The American Vice-President Hubert Humphrey is credited with saying that the moral test of a government is how it treats ‘those who are in the shadows of life, the sick, the needy and the handicapped’.
The growing disappointment and anger over how this country, one of the wealthiest in the world, is failing its weakest and most dependent citizens yet again, this time through the shambolic implementation of the Universal Credit system, is apparent not only in this issue of the BJGP but also across the media and the political arena. Caitlin Moran wrote in the Times that ‘it reveals this country now has a political class so distant from the people it is supposed to serve that it launches policies that would actively destroy them. It is nationally humiliating to have a government so privileged that it introduces something so ignorant, so astonishingly badly administered and, yes, so cruel.’1 There have been furious exchanges over Universal Credit in the House of Commons.
The roll out of Universal Credit got off to a terrible start. In June 2018 the National Audit Office (NAO) published a report that found a quarter of benefit recipients received their money after a gap of, on average, 4 weeks, during which time they may have received nothing.2 The NAO concluded that though some elements were working well, many claimants suffered difficulties and hardship during rollout of the full service, that the Department of Work and Pensions had been unresponsive to issues raised by them and, importantly, that the Department will never be able to measure whether Universal Credit actually leads to the target of 200 000 more people in work, because it cannot isolate the effect of Universal Credit from other economic factors in increasing employment.
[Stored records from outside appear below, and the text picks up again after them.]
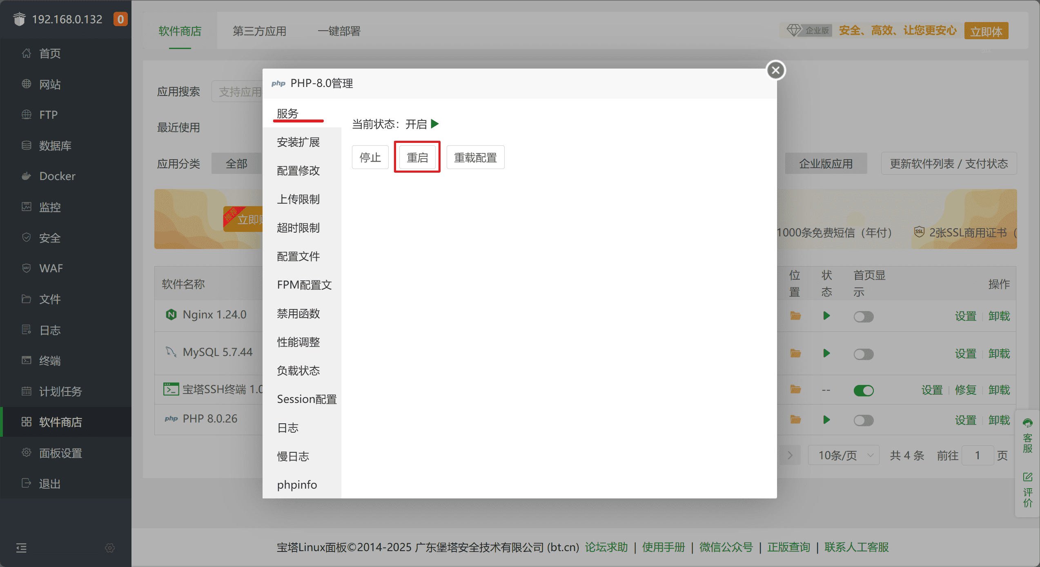Click sidebar bottom settings gear icon
This screenshot has height=567, width=1040.
pyautogui.click(x=110, y=548)
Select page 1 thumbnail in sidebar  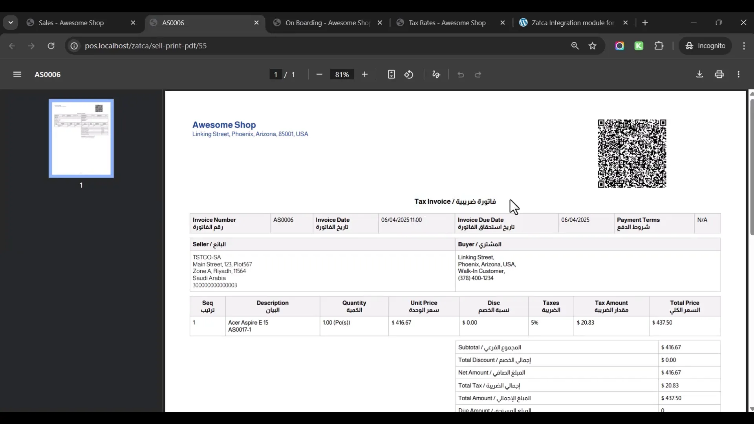[81, 139]
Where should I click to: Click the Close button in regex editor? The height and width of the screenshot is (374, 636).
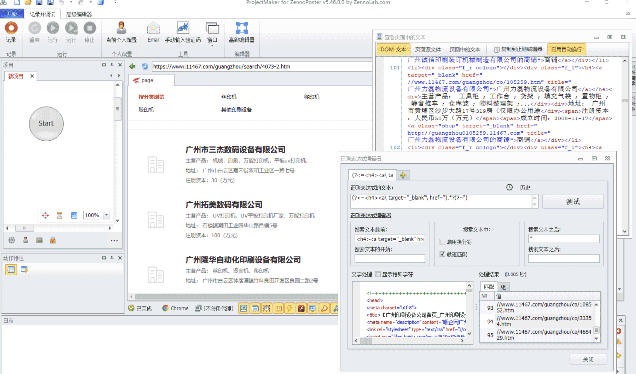(x=588, y=359)

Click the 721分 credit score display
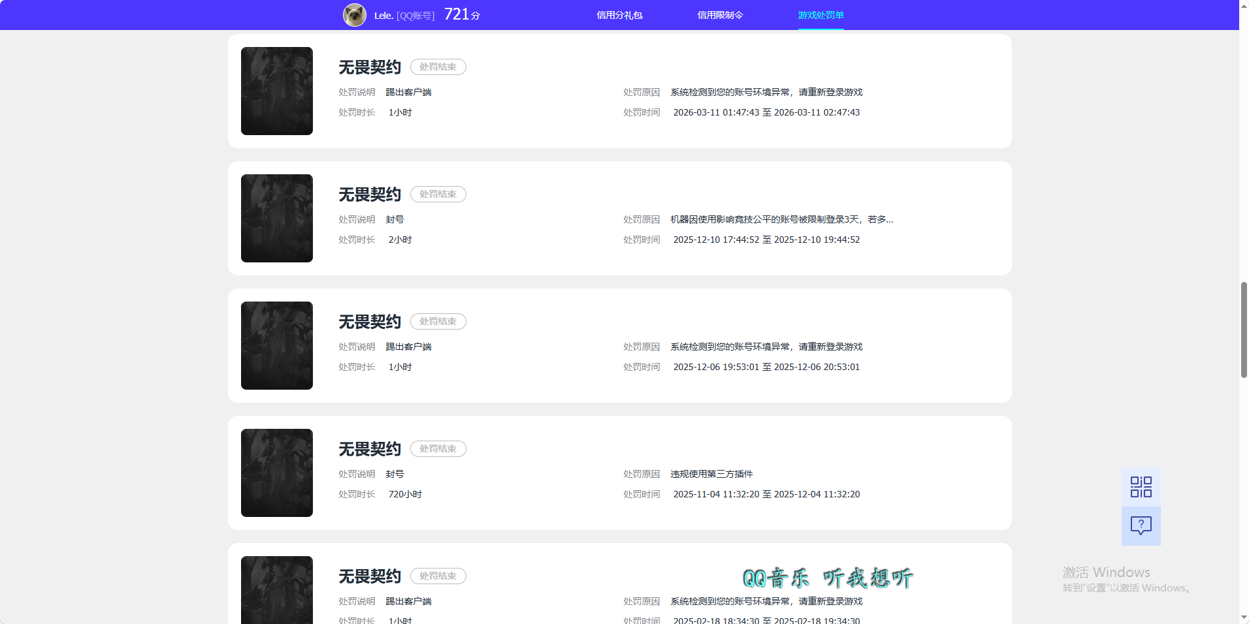[x=461, y=14]
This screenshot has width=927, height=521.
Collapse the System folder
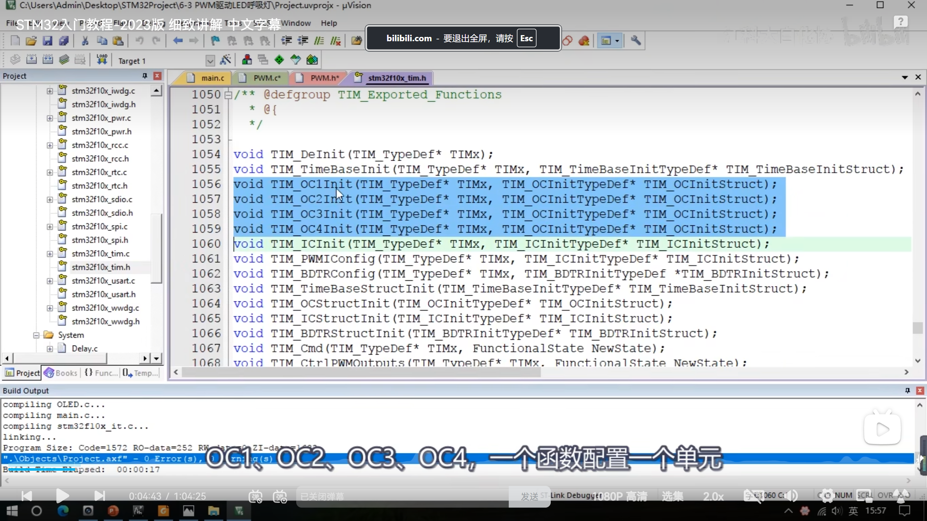36,335
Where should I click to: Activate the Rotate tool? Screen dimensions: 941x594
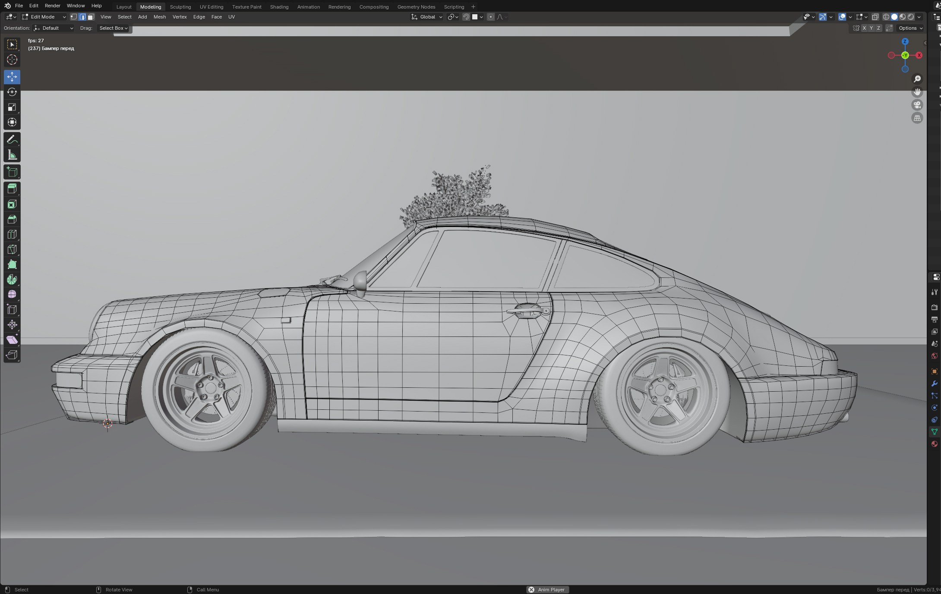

Poverty matters because it blights and shortens lives. Graham Watt remarks in his editorial about the shameful persistence of the inverse care law, that the poor are not hard to reach, but they are easy to ignore. The needs of patients living in areas of socioeconomic deprivation, and of the practices that struggle to provide adequate services for them, have certainly proven easy to ignore in successive funding models for general practice. Two of our research papers, from Sheffield, reflect the difficulties that GPs and patients face in staying healthy under these circumstances. Watt closes by posing the question: is the NHS an instrument to address social injustice, reducing unfairness in society, or is it not?
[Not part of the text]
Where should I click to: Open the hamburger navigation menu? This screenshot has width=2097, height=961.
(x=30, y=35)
Last year the BMA published Health at a Price, which focused on reducing the impact of poverty.3 The BMA certainly saw a strong role for the NHS in this regard, including promoting the idea of doctors as advocates, drawing attention to the health needs of patients in poverty, and making a number of suggestions including articulating health-based arguments for planners and commissioners of services to represent the best interests of patients, directly influencing decision-making, through local and national political activity and involvement with professional organisations, health organisations and charities, and local community activities. Why not go further and ensure that in medical teaching and training, the syllabus on the social and economic determinants of health includes the role of doctors and the health service in addressing the underlying causes of poverty? Might the Medical Royal Colleges make a joint statement of their concerns about poverty and health inequalities and their shared determination to do something about it?
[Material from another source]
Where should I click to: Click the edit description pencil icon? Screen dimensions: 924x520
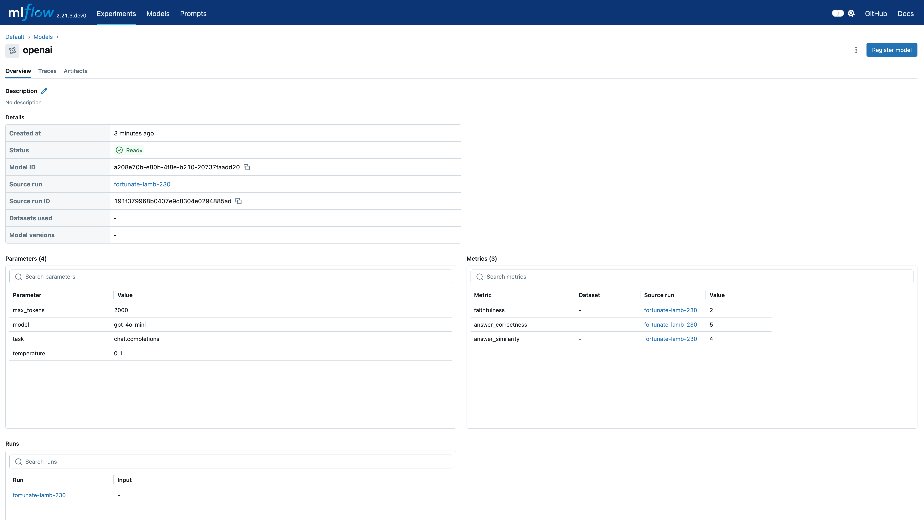[x=44, y=91]
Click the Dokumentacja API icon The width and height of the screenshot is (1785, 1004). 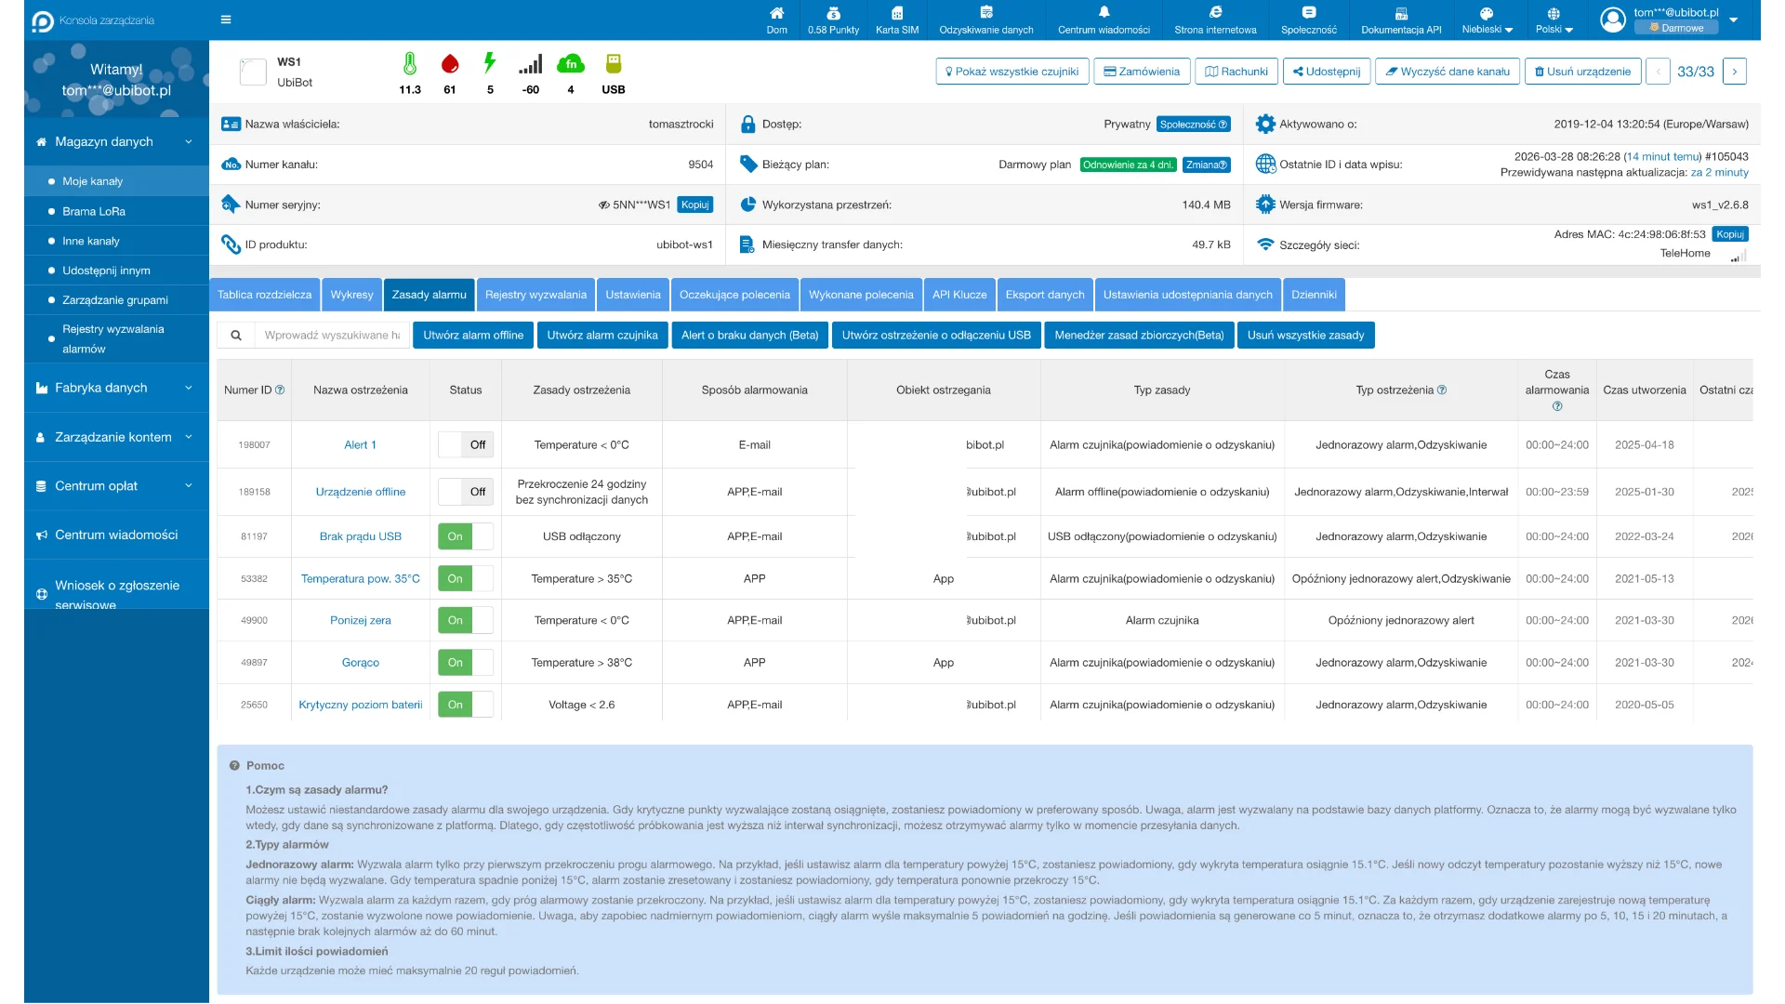(x=1401, y=13)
Some other besetting problems of current practice are examined in this issue of BJGP, including complaints arising out of hours, the use of interpreters, the future shape of practices, the impact of financial and reputational incentives to improve performance, the continuing pressures facing GPs in these difficult times, and the use of practice waiting rooms to display health information. Two of our best-regarded playwrights, David Hare and Alan Bennett, have chosen to look at aspects of the NHS — including financial austerity and hospital closures — in their most recent plays. Everybody’s talking but is anyone listening?